Who wrote what we are reading?

One of the things I was trying to do early on is "read the world", trying to get voices and contexts we might not pick up through our individual reading preferences.  We have not done all that well in that respect.  we are ethno- and cultural- centric in our club reading selections.  American, British and Canadian authors represent 85% of our reading selections.


 




What's our ratio of Fiction to Non-Fiction?

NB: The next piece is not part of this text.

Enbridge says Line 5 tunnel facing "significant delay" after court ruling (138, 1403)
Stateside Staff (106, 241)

What categories (Fiction vs Non-Fiction) have we selected?  (I classified our one poetry selection as non-fiction as it appeared memoir-ish)





and what genres have we been reading?


Our Fiction genre data isn't very useful as the vast majority are unclassified.  Might be something we talk about at a future club meeting?  I'm not sure where to categorize much of these, so I've just left them blank.




Our Non-Fiction genre data is affected by some inconsistencies in categorization I know, especially since I put such things as River of Doubt in Journalism.  That should probably have been one of the Narrative Non-Fiction, perhaps other things I put in Journalism should be reclassified as well.


Now you know!  

We can use this information to insure we are reading broadly, and not focusing exclusively on a small subset of genres.

Looking forward to everyone's feedback.  I'll post the data once I remember how to do so! But hopefully tonight or tomorrow.